Голос его звучал успокоительно и так дружески, что матросик заслушался. Он кивал, соглашаясь с каждой сентенцией своего невидимого собеседника.

Да и как поспоришь, если умиротворяющему голосу незнакомца вторили обычные звуки утра. Вот в отдалении пропел петух, а за оградой ГубЧК, по брусчатке пустынной улицы прогрохотала тяжёлая подвода.

Когда же неподалёку послышались шаги и голоса — кто-то снова поминал товарища Матсона и ещё какого-то беглого полковника — незнакомец заторопился.

Матрос слышал, как пролётка выкатилась из сарая. Лошадка глухо стукала копытами в подмёрзшую за ночь грязь. Он слышал, как скрипнули рессоры — это незнакомец вскочил на облучок.

Матрос перехватил винтовку, приподнялся. В распахнутые двери кузни вползал утренний туман. Вроде бы и светло, но всё равно ни зги не видно. Он мог бы видеть небольшой участок двора — ворота кузни располагались как раз напротив чёрного входа в дом. Но выкрашенной синей краской двери под низко нависающим кованым козырьком не было видно из-за тумана. В то же время матрос слышал приближающиеся голоса своих товарищей. Товарищ Матсон отдал команду незамедлительно отправляться на набережную с целью проверки содержимого какого-то баркаса. Петренко в своём углу перестал стонать. Возможно, и помер уже.

Матрос хотел было закричать, позвать на помощь, но быстро отмёл эту мысль, решив действовать самостоятельно. Уж очень хотелось оправдаться перед товарищем Матсоном, показать геройство при задержании опасного врага. Да и гибель Петренко была на его, матроса, не вполне чистой совести.

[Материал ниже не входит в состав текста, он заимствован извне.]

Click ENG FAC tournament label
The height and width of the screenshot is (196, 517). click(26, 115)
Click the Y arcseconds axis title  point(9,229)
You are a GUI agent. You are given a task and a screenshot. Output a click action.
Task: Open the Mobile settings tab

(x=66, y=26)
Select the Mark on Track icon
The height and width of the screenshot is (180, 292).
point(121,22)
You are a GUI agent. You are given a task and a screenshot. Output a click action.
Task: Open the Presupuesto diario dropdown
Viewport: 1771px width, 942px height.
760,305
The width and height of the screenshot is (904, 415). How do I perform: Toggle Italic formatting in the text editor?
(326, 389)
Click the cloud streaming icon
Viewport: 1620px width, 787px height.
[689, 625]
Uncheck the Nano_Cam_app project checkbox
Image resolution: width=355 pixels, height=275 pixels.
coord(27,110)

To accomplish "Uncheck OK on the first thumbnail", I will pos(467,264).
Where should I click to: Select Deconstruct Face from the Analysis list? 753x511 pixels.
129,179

Ещё раз проверяя затвор, матрос едва не уронил винтовку. Ствол ударился о чугунную наковальню. Звук получился звонкий. Голоса товарищей утихли.

— Что это? — спросил после продолжительной паузы товарищ Матсон.

— Это Петренко в сарае шарохается. Увалень он, вот и бьётся обо что попало, — ответили ему и снова о каком-то полковнике:

— Я думаю, то точно был полковник. Описания совпадают. Да вы же сами видели на нём офицерскую форму. Припомните донесение из Гдова о возможной диверсии? Так я думаю, он к пристаням подался…

— Товарищ Семёнов, вызывай машину. Вместе с Иванченко, Креминсом, Августовым и Николаевым поедешь к пристаням разбираться, — скомандовал товарищ Матсон. — А тут разберёмся с ранеными и убитыми и вас догоним.

— Да что тут разбираться, когда в донесении из Гдова ясно говорилось…

Так они спорили, не замечая скрипа — воротные петли затянули отходную. Враг уже отодвинул засов и распахнул ворота, а беспечные товарищи матроса, верно, думают, будто это увалень Петренко возится в сарае и скрипит, и бренчит инвентарём. Сейчас пролётка выкатится на улицу и будет такова. Уйдёт неизвестный и ловкий злоумышленник, а вина за все упущения ляжет, разумеется, на матроса. Как-то ещё удастся оправдаться за гибель Петренко…

Матрос наконец решился.

— Эй! Стоять! Пролётку и лошадь реквизировал товарищ Матсон для нужд Псковской ЧК! — крикнул он, вскакивая.

Но кто-то почти невидимый пихнул его в грудь, и он осел на колоду, больно ушибив копчик.

От второго удара, обрушившегося на его голову, перед глазами заплясали искры. В кузне сделалось будто бы светлее, и на дворе туман рассеялся. Матрос почуял: третьего удара не миновать и вскочил было, и побежал, но очередная затрещина настигла его уже на бегу. Матросу хотелось позвать товарища Матсона и других товарищей или, на худой конец, просто выругаться, выматерить незнакомца с офицерскими повадками. А ещё лучше — ткнуть его штыком в середину груди. Но удары сыпались на его голову и плечи один за другим. Матрос понял, что враг подобрал его же собственную винтовку и орудует её прикладом. Порой ему удавалось уворачиваться, тем самым ослабив сокрушительность очередного удара. Но противник не отступал. Матрос слышал его прерывистое дыхание. Матросу захотелось изъязвить противника трудными вопросами классового характера, но тот, наконец, нанёс решающий удар, поваливший матроса навзничь. Обострившимся до предела зрением, матрос увидел над собой четырёхгранное шило штыка.